The new complaint, filed by the watchdog group late Monday on behalf of members of the public, alleges that Zoom violated the District of Columbia Consumer Protection Procedures Act by falsely and repeatedly advertising end-to-end encryption as part of the security measures it uses. The group asserted that Zoom did this in order to distinguish itself from its competitors and attract new customers as demand for videoconferencing services skyrocketed amid stay-at-home orders issued as a result of the global health crisis.

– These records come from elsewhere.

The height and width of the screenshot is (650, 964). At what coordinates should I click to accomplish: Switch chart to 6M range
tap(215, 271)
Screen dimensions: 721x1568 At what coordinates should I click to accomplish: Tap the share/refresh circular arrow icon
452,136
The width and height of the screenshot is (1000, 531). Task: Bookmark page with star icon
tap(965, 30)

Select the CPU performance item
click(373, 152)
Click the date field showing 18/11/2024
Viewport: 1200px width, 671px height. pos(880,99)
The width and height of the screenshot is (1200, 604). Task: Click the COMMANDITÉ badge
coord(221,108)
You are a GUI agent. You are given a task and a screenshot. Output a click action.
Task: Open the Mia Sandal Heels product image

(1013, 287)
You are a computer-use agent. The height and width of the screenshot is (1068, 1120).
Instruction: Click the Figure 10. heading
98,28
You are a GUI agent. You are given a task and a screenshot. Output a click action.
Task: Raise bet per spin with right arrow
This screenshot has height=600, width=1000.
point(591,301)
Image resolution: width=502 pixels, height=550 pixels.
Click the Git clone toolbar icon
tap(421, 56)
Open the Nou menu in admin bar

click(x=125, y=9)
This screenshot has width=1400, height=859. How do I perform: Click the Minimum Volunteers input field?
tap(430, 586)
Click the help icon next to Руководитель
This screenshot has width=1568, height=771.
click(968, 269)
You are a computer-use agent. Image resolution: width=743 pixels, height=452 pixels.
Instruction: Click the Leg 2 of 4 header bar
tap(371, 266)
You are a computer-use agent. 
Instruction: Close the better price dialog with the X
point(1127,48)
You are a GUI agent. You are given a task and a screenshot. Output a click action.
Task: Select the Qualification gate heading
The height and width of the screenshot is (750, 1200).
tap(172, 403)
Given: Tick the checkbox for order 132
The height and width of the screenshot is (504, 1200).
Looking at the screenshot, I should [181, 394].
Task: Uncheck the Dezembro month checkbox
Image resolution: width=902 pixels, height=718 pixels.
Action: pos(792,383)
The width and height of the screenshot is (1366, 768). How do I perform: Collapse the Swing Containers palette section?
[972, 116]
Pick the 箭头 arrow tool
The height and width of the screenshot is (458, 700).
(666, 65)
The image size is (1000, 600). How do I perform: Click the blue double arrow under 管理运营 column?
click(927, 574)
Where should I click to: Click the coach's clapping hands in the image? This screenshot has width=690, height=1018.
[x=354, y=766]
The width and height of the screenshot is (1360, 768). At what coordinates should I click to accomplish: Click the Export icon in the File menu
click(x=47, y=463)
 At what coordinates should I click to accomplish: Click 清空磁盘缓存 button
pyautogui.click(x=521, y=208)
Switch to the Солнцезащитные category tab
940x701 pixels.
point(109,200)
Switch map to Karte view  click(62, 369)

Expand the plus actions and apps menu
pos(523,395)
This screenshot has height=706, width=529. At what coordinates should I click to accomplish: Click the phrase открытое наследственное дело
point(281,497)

"As the number of reported data breaches and privacy incidents continues to soar, consumers are making data security a crucial consideration when choosing which companies to do business with and which products to buy," the nonprofit consumer advocacy group said in its complaint. "Unfortunately, Zoom's claims that communications on its platform were end-to-end encrypted were false. Zoom only used the phrase 'end-to-end encryption' as a marketing device to lull consumers and businesses into a false sense of security."
The advocacy group alleged that Zoom's users, including businesses in the health care sector that have chosen the service to enable the exchange of sensitive medical information, relied on the company's assertion that it was using end-to-end encryption, a top industry standard that blocks anyone but the sender and intended recipient from accessing transmitted communications. But despite those promises, Zoom "has always been capable of intercepting and accessing any and all of the data that users transmit on its platform — the very opposite of end-to-end encryption," according to the complaint.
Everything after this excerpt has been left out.